# Compito scritto
Traduci in inglese questa frase del testo sullo spread Calabria: «La distanza tra le due Calabrie è sempre più rilevante e se, mettiamola così, le due fossero società quotate in Borsa, l’andamento sarebbe certamente diverso.»

# Testo da leggere
^^^^^^^^^^^^^^^^

4 minuti per la lettura
PER molti mesi, non tanto tempo fa, siamo stati bombardati (fino a esserne terrorizzati) dalle notizie sullo “spread”, che cresceva in maniera tanto preoccupante – ci dicevano – da far temere per la tenuta del Paese Italia. Poi le cose sono andate come sappiamo e lo “spread” è tornato a essere materia per economisti e speculatori finanziari. Cosa fosse quello “spread” lo sappiamo quasi tutti (ovvero il differenziale del rendimento dei titoli obbligazionari di Stato italiani, per quanto ci riguarda, rispetto a quelli della Germania, considerato il paese dell’area euro più affidabile agli occhi degli investitori pronti a scommettere sulle nazioni). Ora, se solo la Calabria godesse di maggiore considerazione a livello nazionale, correremmo il rischio che qualcuno ci profili un nuovo allarme spread, questa volta tutto nostro. Che grande onore sarebbe. In tutti i notiziari, poco prima delle previsioni del tempo, ci comunicherebbero il valore dello spread Calabria. Perché se proprio volessimo vederlo c’è uno spread Calabria, c’è la “forbice” (anche alla “forbice” siamo abituati, grazie ai sondaggisti) tra la regione dei calabresi e la regione dei politici e burocrati che la governano o che aspirano a governarla. La distanza tra le due Calabrie è sempre più rilevante e se, mettiamola così, le due fossero società quotate in Borsa, l’andamento sarebbe certamente diverso.
Il solito, logoro discorso della politica che appare lontanissima dalla gente e, soprattutto, indaffarata in tutt’altro che in iniziative per la gente che le ha affidato le proprie sorti? Può darsi. Fatto sta che la Calabria dei politici (una Spa i cui azionisti sono politici, amministratori, dirigenti dei pubblici apparati…) sarebbe uno dei titoli preferiti dagli speculatori finanziari, che lo venderebbero senza indugio allo scoperto, nella quasi certezza che le quotazioni sono in costante e inarrestabile calo.

^^^^^^^^^^^^^^^^

# Estratto di dati
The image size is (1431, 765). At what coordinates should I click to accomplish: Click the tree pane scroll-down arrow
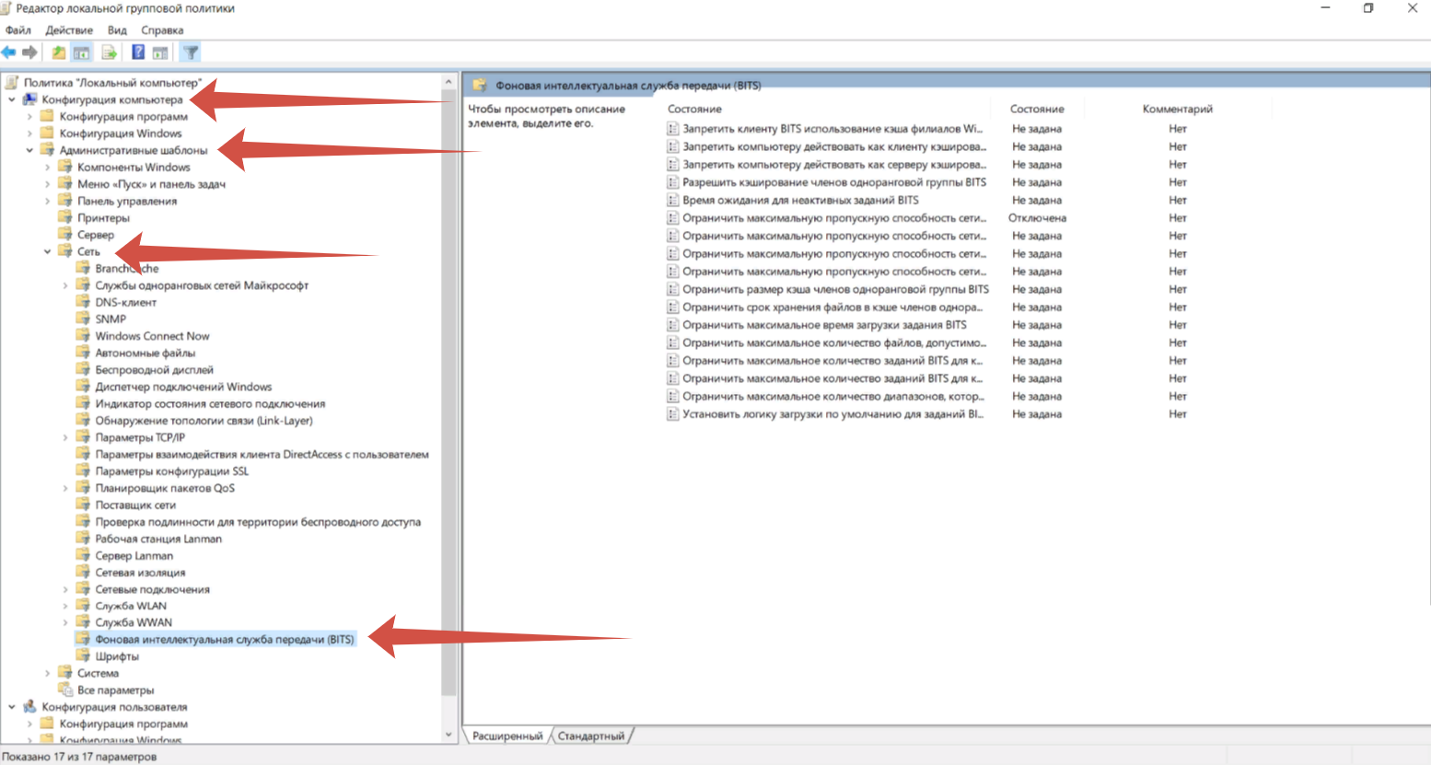point(448,735)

^^^^^^^^^^^^^^^^

# Risposta al compito
The gap between the two Calabrias is growing ever wider, and if, let's put it this way, the two were companies listed on the stock exchange, their performance would certainly be different.